December Crisis (1768) (Decemberkrisen) was a political crisis which occurred in Sweden in December 1768 when Adolf Frederick, King of Sweden, demonstrated against his limited powers by refusing to sign state documents, thereby paralyzing the government and bringing about a new Riksdag of the Estates.

==Background==
The December Crisis is described as the only occasion when the king himself attempted to assert his power; previous attempts had always been staged by his queen, Louisa Ulrika of Prussia. In 1767, French envoy Louis Auguste Le Tonnelier de Breteuil suggested a coup to increase royal power to the Hovpartiet.

==Crisis==
In December 1768, the king refused to sign state documents in protest to his limited power and on 15 December, the king formally resigned his throne in order to bring about the gathering of a new Riksdag, during which a reform to increase his capacity could be introduced. This created a difficult political situation, as he had thereby technically abdicated and the nation was in interregnum. The Hovpartiet suggested that the crisis could be used to stage a coup to establish absolute monarchy.
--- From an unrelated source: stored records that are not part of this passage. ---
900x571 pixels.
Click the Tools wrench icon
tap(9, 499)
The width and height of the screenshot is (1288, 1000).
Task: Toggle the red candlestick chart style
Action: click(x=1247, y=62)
The queen opposed because she did not consider the time right for such a step and advocated negotiation with the Hats (party) and the Caps (party), but at this point, the Hovpartiet for the first time turned to the Crown Prince rather than the queen; however, the crisis could not be used for a coup because the Caps party broke an agreement.

==Results==
On 20 December the government agreed to assemble the Riksdag and promised new reforms, and the king thereby agreed to retake the throne, and thereby, the crisis was averted and the government could function again.

The Riksdag was however not assembled until 1769, and it did not give the royal house more than an increased allowance.